→ **Exercises to complete**:
(a) Decide whether each statement below agrees with the documentation on scheduling Auto Improve. For each one, answer yes or no and quote the words of the documentation that decide it.
(i) The Auto Improve button rewrites a metric's prompt based on the feedback annotations on its test sets.
(ii) Running the optimiser on a recurring schedule requires external tooling.
(iii) With the in-product cron, Cekura's scheduler emails a summary.
(b) Answer these questions using the documentation on scheduling Auto Improve.
(i) How many ways of scheduling the optimiser does it give?
(ii) At what address can the complete documentation index be fetched?
(iii) On what kind of cron does the Claude Code routine call the MCP endpoints?

→ **Document excerpt**:
The Metric Lab Auto Improve button rewrites a metric’s prompt based on the feedback annotations on its test sets. This page covers running that optimiser on a recurring schedule from within Cekura — no external tooling needed.Documentation Index
Fetch the complete documentation index at: https://docs.cekura.ai/llms.txt
Use this file to discover all available pages before exploring further.
There are two ways to schedule the optimiser. Pick one:
- In-product cron (this page): you select metrics + cron + auto-apply in the dashboard. Cekura’s scheduler fires the optimiser and emails a summary.
- Claude Code routine: a routine prompt that calls the same MCP endpoints on a
/schedule-managed cron. Use this if you live in Claude Code and want the diffs in your inbox.
When to use this
- You label calls in the Metric Lab regularly and want those annotations to feed back into the metric prompt without manual clicks.

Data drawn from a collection
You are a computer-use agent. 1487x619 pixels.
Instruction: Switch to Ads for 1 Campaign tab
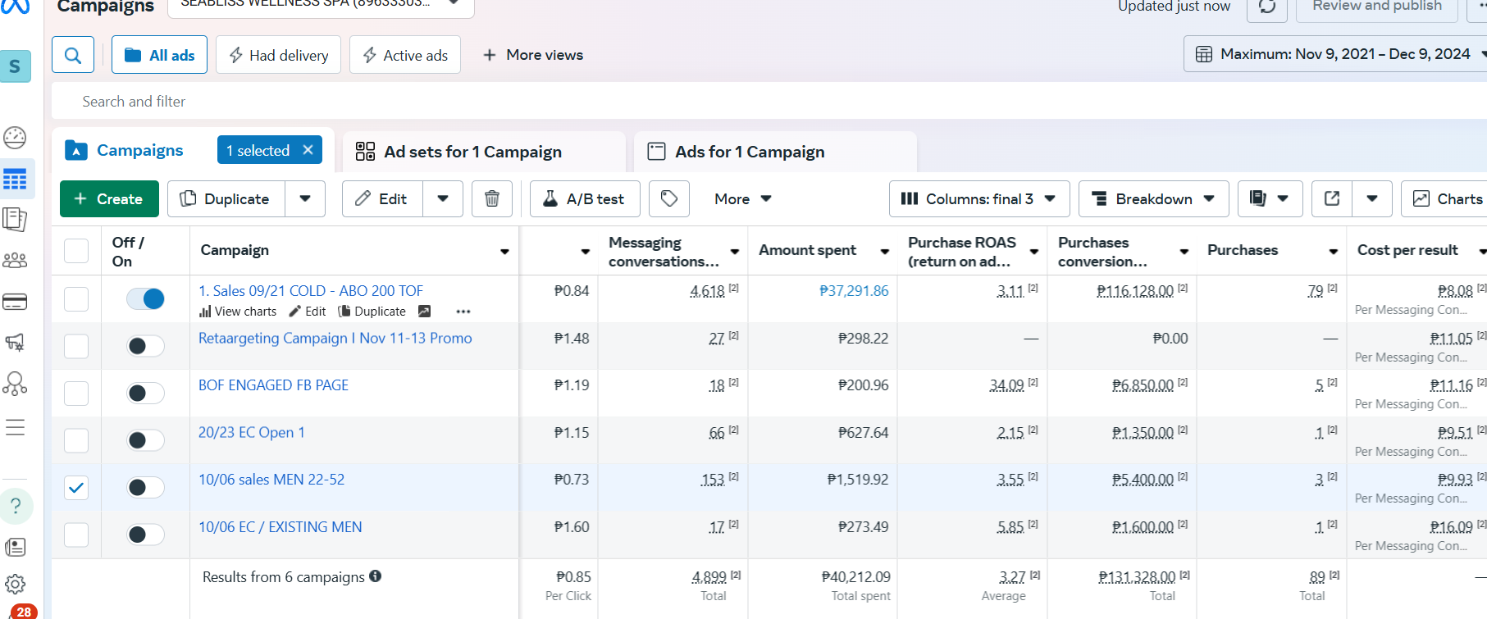(750, 152)
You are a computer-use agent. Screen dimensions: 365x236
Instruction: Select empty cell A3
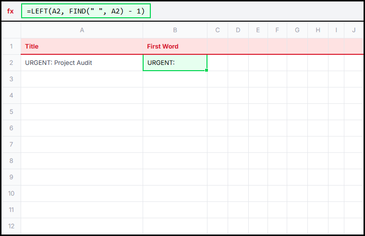[82, 79]

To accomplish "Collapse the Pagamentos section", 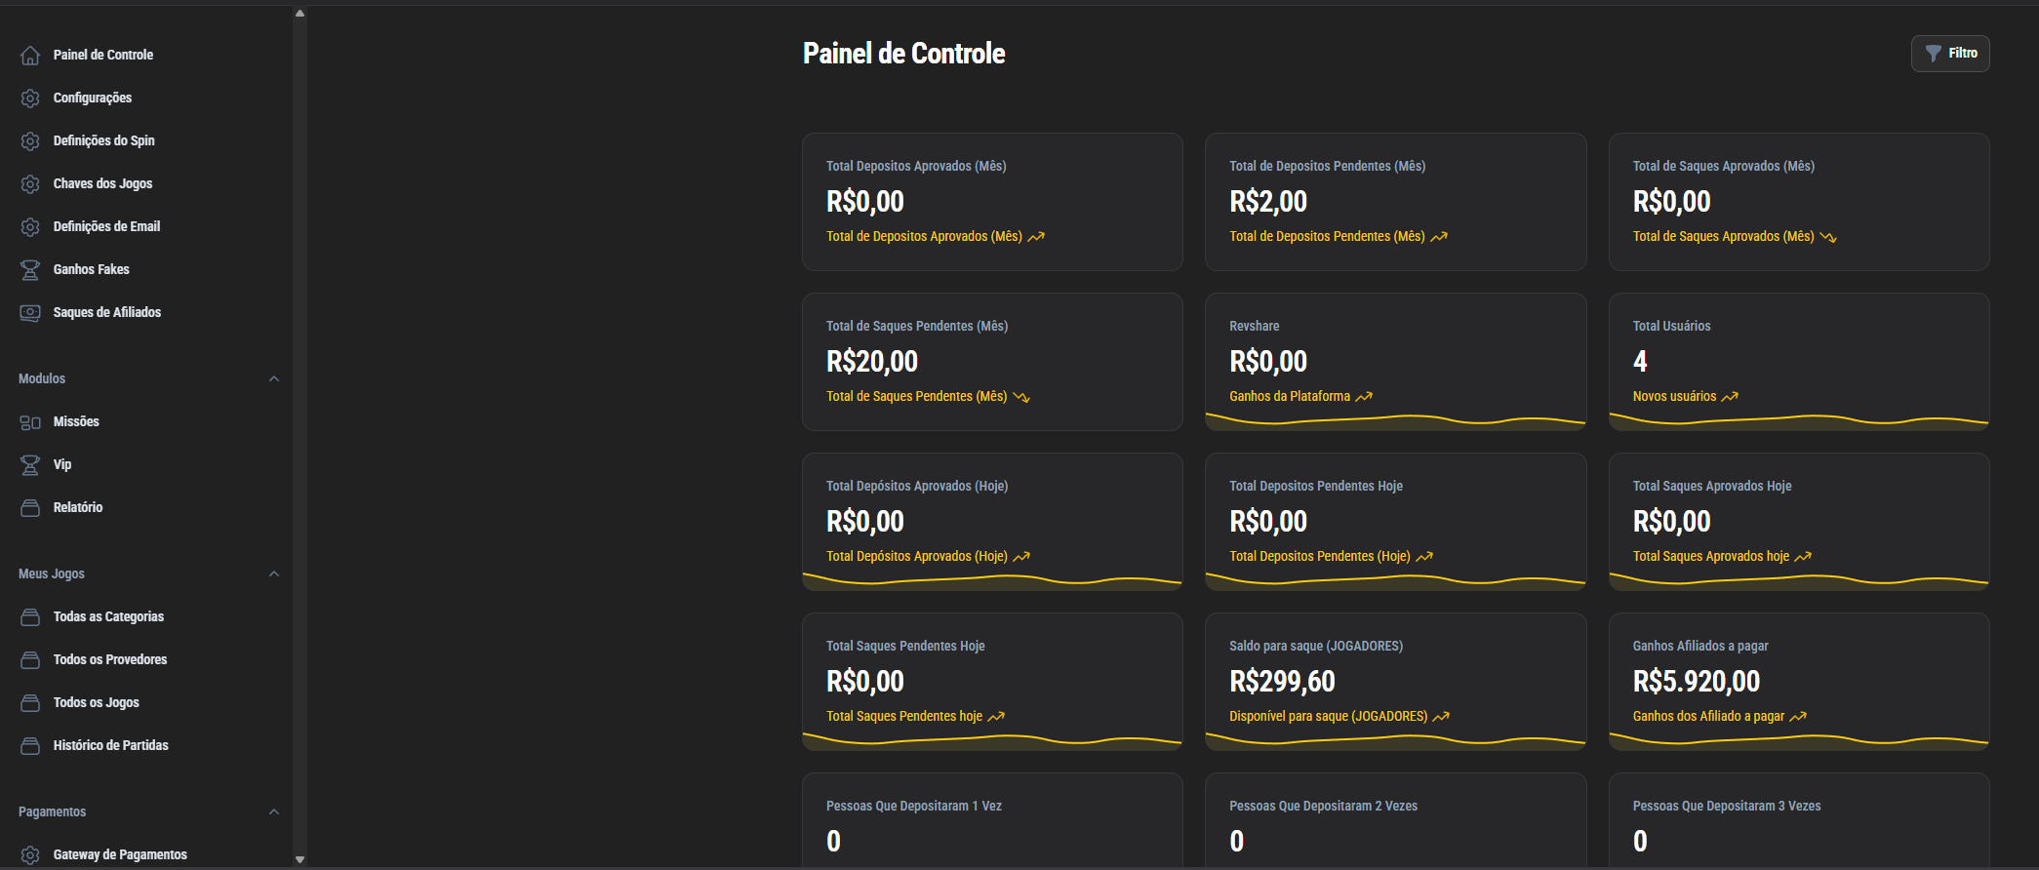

→ **Solutions to the exercise**:
(a)
(i) Yes: "rewrites a metric’s prompt based on the feedback annotations on its test sets"
(ii) No: "no external tooling needed"
(iii) Yes: "Cekura’s scheduler fires the optimiser and emails a summary."

(b)
(i) Two.
(ii) https://docs.cekura.ai/llms.txt
(iii) A /schedule-managed cron.